Please rewrite the data below with "center" changed to "midpoint" and nothing else altered, and omit the pictures from your answer.

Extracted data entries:
•••
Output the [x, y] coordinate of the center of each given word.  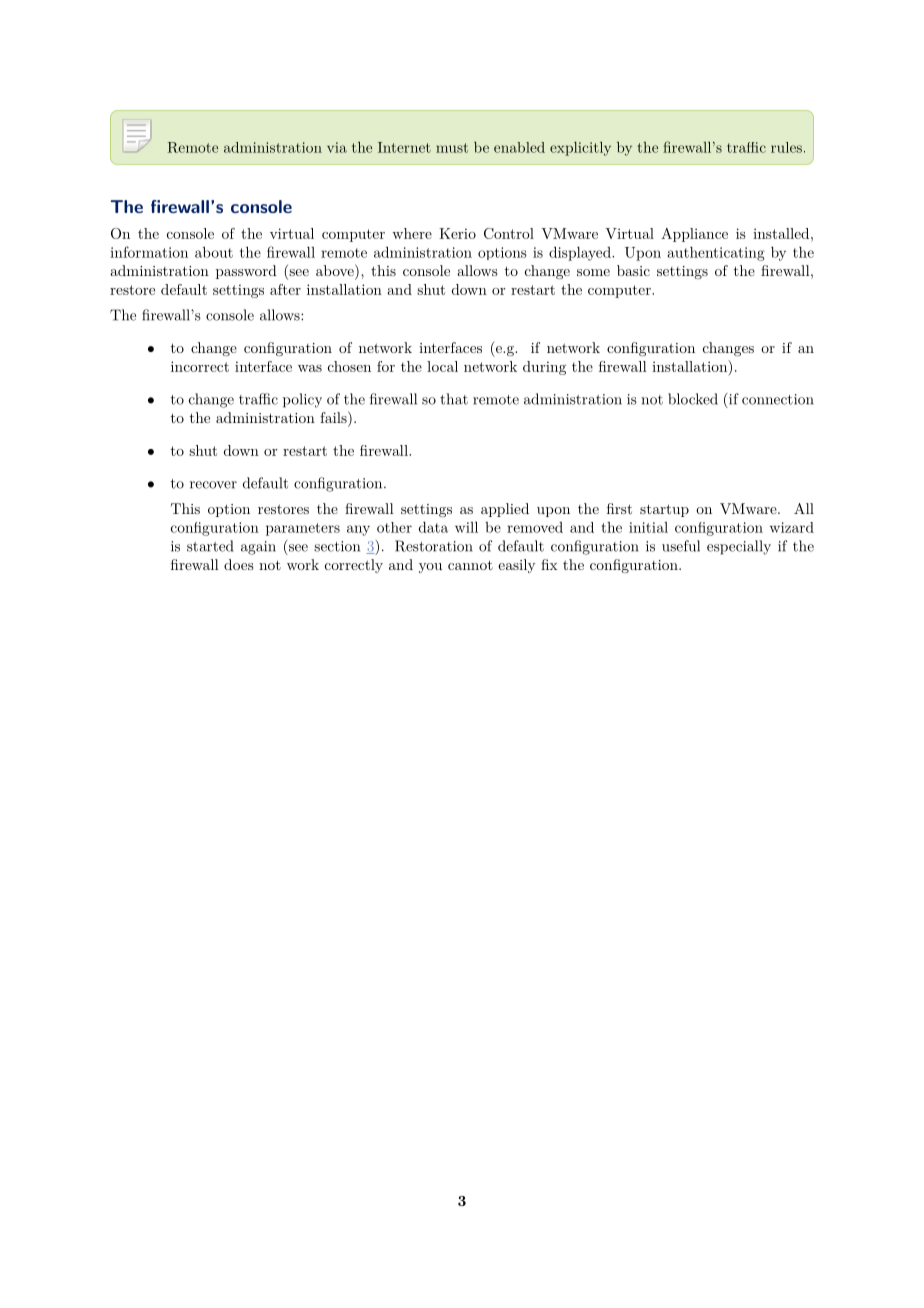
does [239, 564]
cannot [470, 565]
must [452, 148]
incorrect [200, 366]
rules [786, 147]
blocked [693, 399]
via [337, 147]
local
•••
- [In response]:
Output the [x, y] coordinate of the midpoint of each given word.  
does [239, 564]
cannot [470, 565]
must [452, 148]
incorrect [200, 366]
rules [786, 147]
blocked [693, 399]
via [337, 147]
local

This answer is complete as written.